The husband and I love the mint chocolate combo. We disagree on our share of things, but generally dessert is not one of those things. Unless it’s pumpkin — then he’s all in and I’m on the edge somewhere.
But mint and chocolate? There’s never been any question.
These Mint Bars are the perfect combination of a chocolatey, chewy crust, creamy mint filling and rich chocolate ganache. The cool mint and decadent chocolate balance each other out perfectly!
If you love the chocolate mint combo as much as we do, you’ll also enjoy these Mint Cream Cheese Brownies and these Mint Chocolate No Bake Cookies!
Tips for making these Mint Chocolate Bars:
- Line your pan: I always line my pan with foil (don’t worry, it’s not going to be baked) so that once the bars are chilled I can easily remove them and slice. It’s one quick step that makes a big difference!
- Yes, you really need the egg (it’s a similar crust to these Nanaimo Bars, which also requires eggs). I promise it’ll be okay — it’s not raw, the egg cooks in the hot cocoa mixture and it binds everything so well that it can’t be left out.
- Yes, you really need to chill it: unless you don’t care about being able to cut nice slices!
Variations on these No Bake Bars:
- You can make these bars with almost any flavor — choose your favorite extract or even use just vanilla!
- You can use any color of food coloring, or none at all, if you want to color them for a special occasion
- Stir in some finely chopped candy canes or sprinkle on top of the chocolate before it sets for a Christmas-y treat
The filling is a perfectly cool and creamy mint buttercream frosting, and the chocolate ganache, well, it’s more chocolate and I think that’s saying enough.

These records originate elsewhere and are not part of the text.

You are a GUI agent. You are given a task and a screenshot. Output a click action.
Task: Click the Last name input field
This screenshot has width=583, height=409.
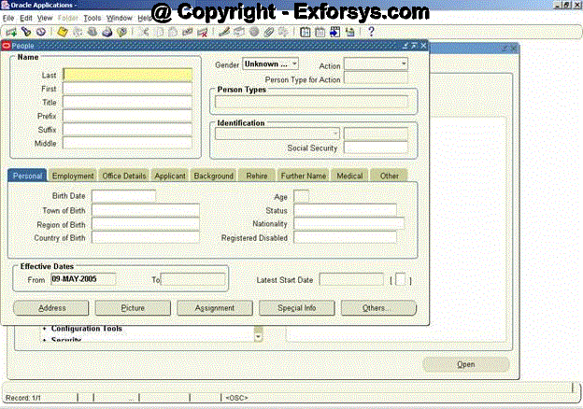pyautogui.click(x=127, y=75)
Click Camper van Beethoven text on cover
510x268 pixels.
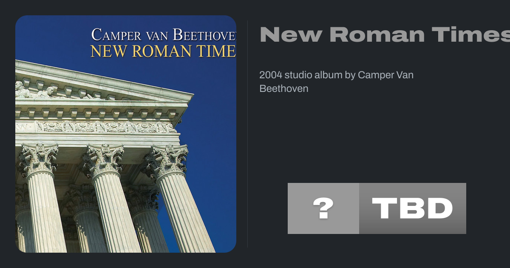(x=164, y=35)
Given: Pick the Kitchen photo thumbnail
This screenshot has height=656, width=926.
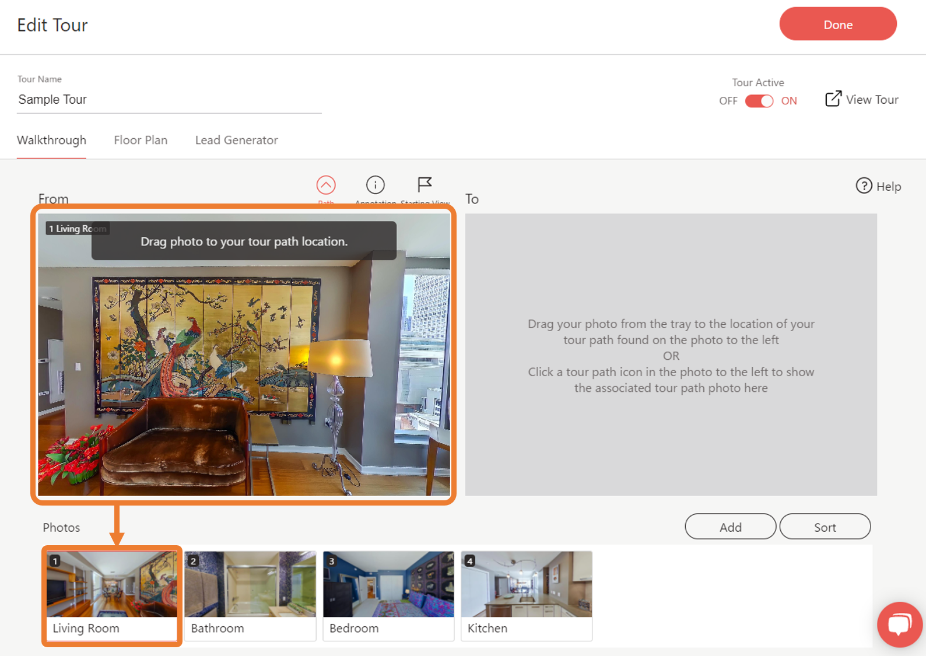Looking at the screenshot, I should tap(527, 585).
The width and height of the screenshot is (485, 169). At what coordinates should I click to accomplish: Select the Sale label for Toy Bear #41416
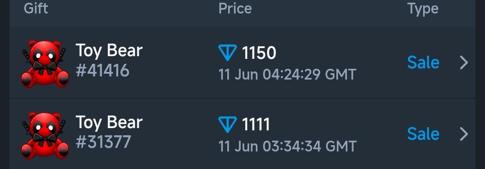[423, 63]
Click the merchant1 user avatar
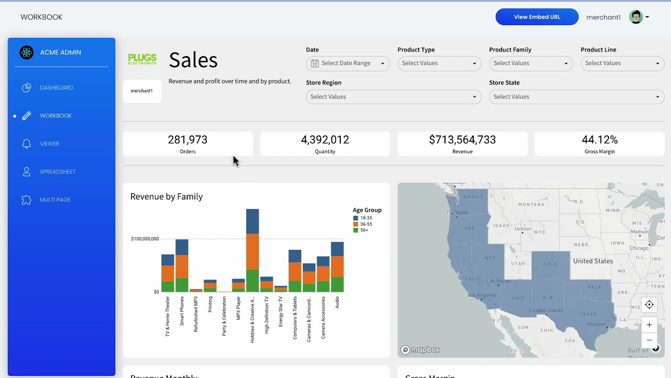Screen dimensions: 671x378 point(636,17)
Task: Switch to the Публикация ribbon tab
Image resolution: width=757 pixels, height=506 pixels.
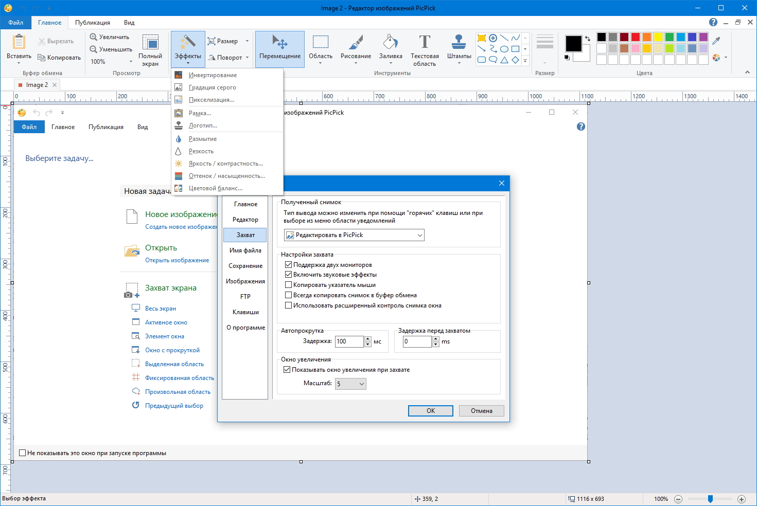Action: point(93,23)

More No Bake Christmas Treats!
- These Ritz Christmas Cookies from my friend Aimee are the perfect sweet and salty bite!
- These Cream Cheese Mints are great for gift giving.
- Peanut Butter Balls — for the peanut butter lovers!
- These No Bake Christmas Tree Cookies — are a fun one to make with the kids.
- Grasshopper Pie — is a cool and creamy Christmas desseret.
More bars for baking!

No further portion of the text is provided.